Task details → Collect every line of the data that contains the word "price", and copy each such line in full.

Records for this task →
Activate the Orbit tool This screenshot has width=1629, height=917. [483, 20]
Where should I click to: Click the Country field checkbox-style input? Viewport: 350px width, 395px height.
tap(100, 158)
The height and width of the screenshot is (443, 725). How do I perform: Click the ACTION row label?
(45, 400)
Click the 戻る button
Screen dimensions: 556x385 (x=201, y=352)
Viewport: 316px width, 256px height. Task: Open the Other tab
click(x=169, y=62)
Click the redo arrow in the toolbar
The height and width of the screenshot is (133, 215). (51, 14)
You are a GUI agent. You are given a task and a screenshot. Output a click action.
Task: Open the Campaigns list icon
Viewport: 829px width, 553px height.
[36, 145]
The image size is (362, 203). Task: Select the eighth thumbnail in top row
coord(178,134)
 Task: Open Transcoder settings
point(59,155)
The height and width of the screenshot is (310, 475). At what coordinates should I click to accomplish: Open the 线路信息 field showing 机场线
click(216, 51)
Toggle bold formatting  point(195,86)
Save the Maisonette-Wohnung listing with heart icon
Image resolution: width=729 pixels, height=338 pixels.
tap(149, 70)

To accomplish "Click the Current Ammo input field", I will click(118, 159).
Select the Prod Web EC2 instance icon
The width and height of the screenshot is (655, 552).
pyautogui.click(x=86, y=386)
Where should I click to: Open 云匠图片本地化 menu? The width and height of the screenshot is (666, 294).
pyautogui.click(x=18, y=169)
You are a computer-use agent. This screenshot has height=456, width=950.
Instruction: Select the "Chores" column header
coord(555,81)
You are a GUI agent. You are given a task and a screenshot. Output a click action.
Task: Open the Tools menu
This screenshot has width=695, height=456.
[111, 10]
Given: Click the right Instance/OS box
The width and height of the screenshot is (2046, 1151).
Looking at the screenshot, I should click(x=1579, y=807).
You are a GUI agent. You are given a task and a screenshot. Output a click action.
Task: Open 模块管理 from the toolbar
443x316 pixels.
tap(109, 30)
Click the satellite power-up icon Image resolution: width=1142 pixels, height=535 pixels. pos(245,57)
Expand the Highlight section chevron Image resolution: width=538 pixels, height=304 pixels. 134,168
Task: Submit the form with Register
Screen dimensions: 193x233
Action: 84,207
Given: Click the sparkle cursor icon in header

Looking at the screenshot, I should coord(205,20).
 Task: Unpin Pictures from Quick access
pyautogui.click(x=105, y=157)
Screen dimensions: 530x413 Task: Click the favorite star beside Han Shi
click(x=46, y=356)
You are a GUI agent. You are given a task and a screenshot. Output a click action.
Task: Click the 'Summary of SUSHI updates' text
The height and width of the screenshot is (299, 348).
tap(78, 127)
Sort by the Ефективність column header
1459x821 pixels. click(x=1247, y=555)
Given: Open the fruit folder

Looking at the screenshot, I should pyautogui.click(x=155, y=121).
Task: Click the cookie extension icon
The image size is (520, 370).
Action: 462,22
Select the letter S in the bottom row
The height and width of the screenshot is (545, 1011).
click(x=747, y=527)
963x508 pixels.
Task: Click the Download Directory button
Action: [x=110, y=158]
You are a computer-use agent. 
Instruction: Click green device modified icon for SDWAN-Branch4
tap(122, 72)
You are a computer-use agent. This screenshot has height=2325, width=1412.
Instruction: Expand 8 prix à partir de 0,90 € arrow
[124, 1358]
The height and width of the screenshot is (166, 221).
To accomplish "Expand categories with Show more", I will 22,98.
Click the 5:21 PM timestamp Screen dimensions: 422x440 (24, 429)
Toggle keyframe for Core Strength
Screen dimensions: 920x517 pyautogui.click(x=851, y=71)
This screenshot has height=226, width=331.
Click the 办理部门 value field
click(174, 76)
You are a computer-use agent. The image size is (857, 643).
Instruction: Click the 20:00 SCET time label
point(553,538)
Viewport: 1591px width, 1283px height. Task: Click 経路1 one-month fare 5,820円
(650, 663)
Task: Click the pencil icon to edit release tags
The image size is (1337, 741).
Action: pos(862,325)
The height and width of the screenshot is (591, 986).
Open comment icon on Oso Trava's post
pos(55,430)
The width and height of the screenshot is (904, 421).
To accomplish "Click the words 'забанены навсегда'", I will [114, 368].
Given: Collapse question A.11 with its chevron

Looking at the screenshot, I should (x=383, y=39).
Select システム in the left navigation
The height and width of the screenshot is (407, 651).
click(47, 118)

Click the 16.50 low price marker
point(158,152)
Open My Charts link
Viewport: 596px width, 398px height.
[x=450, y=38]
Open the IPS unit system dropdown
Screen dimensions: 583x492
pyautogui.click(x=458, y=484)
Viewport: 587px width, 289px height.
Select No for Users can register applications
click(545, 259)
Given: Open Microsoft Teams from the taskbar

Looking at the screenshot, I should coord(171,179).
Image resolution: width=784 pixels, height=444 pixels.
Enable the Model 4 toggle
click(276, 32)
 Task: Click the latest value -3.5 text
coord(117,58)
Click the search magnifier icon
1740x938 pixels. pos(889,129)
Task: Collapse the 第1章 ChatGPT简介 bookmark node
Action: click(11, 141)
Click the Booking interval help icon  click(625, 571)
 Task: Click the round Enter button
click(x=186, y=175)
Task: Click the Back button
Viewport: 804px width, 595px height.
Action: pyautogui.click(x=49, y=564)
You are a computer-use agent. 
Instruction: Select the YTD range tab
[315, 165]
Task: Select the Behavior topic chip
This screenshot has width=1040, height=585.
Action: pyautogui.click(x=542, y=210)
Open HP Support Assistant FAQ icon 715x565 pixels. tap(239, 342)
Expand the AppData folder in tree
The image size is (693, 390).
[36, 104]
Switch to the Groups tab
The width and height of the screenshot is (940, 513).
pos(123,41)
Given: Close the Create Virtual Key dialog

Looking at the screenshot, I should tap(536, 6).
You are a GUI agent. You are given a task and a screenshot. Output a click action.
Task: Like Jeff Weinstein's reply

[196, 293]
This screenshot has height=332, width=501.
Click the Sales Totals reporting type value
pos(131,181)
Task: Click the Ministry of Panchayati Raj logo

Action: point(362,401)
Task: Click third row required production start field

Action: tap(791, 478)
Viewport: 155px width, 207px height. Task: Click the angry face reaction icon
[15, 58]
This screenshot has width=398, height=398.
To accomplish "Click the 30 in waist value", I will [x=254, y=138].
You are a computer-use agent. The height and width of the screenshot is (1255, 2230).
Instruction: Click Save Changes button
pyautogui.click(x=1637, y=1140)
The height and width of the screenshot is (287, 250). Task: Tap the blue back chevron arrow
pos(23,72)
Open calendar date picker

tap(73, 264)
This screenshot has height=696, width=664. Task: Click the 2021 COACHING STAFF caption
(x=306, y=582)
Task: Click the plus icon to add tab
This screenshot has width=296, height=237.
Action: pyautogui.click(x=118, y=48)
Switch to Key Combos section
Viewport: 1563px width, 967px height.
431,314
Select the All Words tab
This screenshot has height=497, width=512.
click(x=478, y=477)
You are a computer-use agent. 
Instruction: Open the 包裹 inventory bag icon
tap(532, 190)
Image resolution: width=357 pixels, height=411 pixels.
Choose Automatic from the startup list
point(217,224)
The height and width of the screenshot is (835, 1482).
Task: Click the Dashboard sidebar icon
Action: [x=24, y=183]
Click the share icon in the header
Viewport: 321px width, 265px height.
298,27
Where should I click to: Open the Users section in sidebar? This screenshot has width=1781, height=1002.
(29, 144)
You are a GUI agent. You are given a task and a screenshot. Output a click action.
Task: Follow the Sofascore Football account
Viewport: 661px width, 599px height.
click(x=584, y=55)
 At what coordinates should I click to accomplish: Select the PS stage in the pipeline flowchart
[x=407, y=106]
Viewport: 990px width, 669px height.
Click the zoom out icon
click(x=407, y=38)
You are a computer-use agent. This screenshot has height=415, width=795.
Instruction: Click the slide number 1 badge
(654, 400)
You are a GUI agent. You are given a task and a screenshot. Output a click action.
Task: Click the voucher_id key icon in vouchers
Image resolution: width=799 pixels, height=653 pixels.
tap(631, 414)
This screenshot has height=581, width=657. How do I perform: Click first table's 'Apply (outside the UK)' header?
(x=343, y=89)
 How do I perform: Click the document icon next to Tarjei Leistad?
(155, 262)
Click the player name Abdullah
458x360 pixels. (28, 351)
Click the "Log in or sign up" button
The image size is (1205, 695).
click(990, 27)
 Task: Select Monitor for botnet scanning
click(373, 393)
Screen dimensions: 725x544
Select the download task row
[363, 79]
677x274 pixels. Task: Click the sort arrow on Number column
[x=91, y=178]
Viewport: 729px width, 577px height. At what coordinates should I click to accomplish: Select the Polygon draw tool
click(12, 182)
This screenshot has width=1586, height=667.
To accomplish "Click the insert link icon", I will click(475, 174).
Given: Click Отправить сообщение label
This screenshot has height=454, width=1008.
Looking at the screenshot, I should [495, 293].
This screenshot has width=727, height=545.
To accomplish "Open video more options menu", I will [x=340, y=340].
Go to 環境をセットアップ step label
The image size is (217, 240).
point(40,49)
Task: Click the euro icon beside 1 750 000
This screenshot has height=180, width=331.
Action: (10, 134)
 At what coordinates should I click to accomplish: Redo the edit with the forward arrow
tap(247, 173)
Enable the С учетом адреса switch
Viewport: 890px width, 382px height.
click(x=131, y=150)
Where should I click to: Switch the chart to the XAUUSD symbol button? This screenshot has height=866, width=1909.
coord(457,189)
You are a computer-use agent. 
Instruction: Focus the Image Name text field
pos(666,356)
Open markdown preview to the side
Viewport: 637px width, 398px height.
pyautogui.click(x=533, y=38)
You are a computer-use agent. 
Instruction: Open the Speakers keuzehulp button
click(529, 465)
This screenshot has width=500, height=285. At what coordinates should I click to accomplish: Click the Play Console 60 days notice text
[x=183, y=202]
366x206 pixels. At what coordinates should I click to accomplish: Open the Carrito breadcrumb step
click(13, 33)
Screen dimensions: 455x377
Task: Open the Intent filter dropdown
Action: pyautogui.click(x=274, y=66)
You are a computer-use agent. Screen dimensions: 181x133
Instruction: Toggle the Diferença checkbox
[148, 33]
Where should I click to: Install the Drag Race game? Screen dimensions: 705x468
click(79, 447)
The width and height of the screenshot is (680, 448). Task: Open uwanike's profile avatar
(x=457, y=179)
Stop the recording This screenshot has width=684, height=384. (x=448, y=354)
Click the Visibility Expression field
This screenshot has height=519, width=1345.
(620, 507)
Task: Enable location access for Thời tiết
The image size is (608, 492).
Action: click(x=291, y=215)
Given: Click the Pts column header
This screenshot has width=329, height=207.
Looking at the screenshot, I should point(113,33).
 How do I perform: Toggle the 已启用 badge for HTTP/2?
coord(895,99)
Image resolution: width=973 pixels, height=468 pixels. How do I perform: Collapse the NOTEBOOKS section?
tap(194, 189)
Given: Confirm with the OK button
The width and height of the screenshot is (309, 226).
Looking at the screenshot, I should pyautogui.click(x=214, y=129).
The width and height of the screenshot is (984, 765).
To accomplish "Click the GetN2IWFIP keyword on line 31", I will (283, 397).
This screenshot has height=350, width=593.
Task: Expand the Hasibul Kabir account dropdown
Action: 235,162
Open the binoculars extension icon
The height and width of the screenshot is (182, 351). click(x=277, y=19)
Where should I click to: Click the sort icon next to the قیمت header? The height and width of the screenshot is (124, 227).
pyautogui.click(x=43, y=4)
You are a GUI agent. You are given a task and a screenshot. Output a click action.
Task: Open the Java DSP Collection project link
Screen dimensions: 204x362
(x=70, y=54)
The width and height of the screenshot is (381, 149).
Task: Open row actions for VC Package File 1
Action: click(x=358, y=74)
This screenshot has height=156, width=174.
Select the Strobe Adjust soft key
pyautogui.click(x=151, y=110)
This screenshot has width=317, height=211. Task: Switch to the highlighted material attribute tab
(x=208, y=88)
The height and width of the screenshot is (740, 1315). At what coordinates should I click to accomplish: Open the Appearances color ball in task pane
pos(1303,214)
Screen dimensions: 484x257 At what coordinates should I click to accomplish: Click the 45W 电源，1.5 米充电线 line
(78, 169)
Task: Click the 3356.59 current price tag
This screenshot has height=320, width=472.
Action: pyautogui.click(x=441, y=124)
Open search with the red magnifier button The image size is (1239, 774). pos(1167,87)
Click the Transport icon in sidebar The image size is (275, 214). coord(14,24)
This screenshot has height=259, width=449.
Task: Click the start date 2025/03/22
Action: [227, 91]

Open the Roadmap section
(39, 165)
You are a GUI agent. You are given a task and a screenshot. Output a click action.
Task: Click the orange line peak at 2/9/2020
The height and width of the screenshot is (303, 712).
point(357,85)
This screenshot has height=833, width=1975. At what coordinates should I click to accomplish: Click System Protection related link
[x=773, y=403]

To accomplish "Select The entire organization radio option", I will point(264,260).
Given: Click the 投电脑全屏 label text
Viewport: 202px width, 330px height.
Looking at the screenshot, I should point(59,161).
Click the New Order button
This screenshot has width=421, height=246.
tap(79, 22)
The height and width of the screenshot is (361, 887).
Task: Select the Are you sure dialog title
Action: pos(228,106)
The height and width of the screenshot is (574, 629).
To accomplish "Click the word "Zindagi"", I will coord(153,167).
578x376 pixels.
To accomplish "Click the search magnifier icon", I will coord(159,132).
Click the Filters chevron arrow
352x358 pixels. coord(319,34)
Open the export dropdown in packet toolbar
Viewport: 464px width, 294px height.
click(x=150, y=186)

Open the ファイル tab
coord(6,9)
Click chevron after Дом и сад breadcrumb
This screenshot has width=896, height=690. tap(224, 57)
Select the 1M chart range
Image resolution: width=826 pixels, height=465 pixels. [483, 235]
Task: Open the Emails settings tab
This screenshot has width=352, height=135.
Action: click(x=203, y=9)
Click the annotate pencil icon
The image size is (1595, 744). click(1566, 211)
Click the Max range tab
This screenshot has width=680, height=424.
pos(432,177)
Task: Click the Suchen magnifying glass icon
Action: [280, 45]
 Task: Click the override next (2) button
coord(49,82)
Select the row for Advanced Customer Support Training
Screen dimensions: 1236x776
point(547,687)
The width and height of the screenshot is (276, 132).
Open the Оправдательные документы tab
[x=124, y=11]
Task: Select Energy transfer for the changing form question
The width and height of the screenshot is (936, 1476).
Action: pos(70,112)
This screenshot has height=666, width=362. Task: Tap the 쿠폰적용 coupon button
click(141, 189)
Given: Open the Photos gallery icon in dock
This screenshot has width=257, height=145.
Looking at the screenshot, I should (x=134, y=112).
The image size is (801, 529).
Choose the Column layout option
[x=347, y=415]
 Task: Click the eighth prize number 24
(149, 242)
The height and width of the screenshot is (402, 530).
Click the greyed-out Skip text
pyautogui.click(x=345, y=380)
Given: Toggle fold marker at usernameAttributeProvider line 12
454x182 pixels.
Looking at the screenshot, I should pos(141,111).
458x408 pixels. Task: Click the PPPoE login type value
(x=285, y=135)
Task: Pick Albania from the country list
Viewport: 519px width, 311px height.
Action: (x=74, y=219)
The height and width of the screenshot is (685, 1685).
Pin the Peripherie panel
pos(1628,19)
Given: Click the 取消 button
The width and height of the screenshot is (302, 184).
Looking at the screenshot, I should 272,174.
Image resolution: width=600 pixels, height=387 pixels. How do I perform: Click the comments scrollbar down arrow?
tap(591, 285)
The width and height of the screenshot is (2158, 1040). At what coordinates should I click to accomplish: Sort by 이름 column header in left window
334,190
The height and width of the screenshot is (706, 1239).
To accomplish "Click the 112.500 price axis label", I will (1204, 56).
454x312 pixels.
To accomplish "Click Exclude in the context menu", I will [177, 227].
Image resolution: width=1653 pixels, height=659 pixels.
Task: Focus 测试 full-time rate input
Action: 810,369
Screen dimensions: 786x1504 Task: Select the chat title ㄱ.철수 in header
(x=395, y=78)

Complete output →
Click the 16.50 low price marker
Task: Click the 3356.59 current price tag
To accomplish "Click the 112.500 price axis label", I will (1204, 56).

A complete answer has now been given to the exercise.